In 2019, Otaola criticized the daughter of Raúl Castro, Mariela Castro, for canceling the annual gay pride parade in Cuba and failing to protect gay rights activists from violence by Cuban security forces.

On social media, Otaola has attempted to uncover Ciberclarias, which he claims are false profiles that spread propaganda for the Cuban government.

On February 29, 2020, Otaola organized a caravan in Calle Ocho, Miami, for the liberation of Cuba, the release of political prisoners in Cuba, and to support the Trump administration's policies on Cuba. According to the Miami Herald, the caravan consisted in as many as 2,000 cars. Following the car caravan to condemn the Cuban regime, Otaola congregated a second caravan to support "law, order, and peace."

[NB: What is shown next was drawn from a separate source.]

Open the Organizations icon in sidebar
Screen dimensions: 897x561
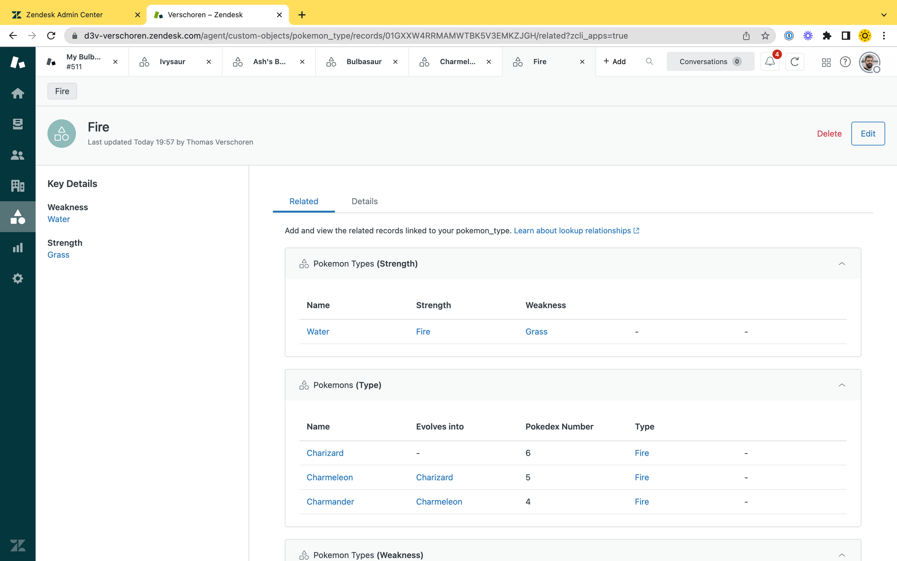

During the George Floyd protests, Otaola joined the BlackTuesday campaign on Instagram in support of black victims of police violence and added the hashtag #AllLivesMatter. Otaola said on his show: "If we are going to fight racism, it is not by segregating or separating into races that we are going to achieve it". He also said the murder of George Floyd was not justified and the police officer kneeling on his neck should be punished. He also expressed his belief that mainstream media and the left were trying to promote vandalism and portray Floyd like a hero.

=== José Daniel Ferrer ===
On his show, Otaola repeatedly demanded the release of José Daniel Ferrer, a human rights activist which had been arrested in 2003 for his participation in the Varela Project. In 2019, he called for a proof-of-life on Ferrer; later that year, he proved that alleged videos of Ferrer showing aggression and displaying weapons were manipulated. Upon Ferrer's being remanded to house arrest in 2020, Ferrer was interviewed on Hola Ota-Ola! and expressed gratitude for raising awareness to secure his release.

== Controversy ==

=== Descemer Bueno ===
In 2019, Otoala sued Descemer Bueno for defamation and it has resulted in an ongoing court battle.

=== Roberto F. Hidalgo Puentes ===
In May 2018, Otaola filed a police report which alleges that Roberto F. Hidalgo Puentes, half of the Cuban duo Yomil y Dany, assaulted him inside a store in Miami. In a statement to Martí Noticias, Otaola said this is not the first time he has been threatened by Hidalgo, and he alleges Hidalgo threatened to kill him during an event in Punta Cana. Hidalgo returned to Cuba after the incident. In 2018 according to Daniel Benítez of WJAN-CD, a Miami-Dade judge signed an arrest warrant for Hidalgo.

=== 5 de Septiembre accusations ===
On January 10, 2020, Julio Martínez Molina published an article in the Cienfuegos newspaper, 5 de Septiembre, which alleged that Otaola is accused of sexual abuse of a minor in Cuba. Otaola has denied the allegation and has consulted with his legal team to request the statement's retraction.

=== Chocolate MC ===
During an interview Chocolate MC walked out of the Hola Ota-Ola! show. Since their initial meeting, Otaola and Chocolate MC have reconciled. Chocolate MC attended the Caravan in 2020.

=== Red List ===
On his show he has an ongoing list of Cuban artists, celebrities, and business people who continue to work in Cuba while also possessing a green card in order to reside or work in the United States.

=== Boycotts ===
Critics have voiced concern about Otaola's advocacy for boycotting certain Cuban artists. Several Cuban-Americans who were interviewed by the Associated Press criticized the ban as an act of discrimination and censorship. However, the mayor of Miami Francis Suarez supported the ban stating: "It's not about intolerance or censorship, it's about respect and recognizing the mortifying history of communism, especially in Cuba".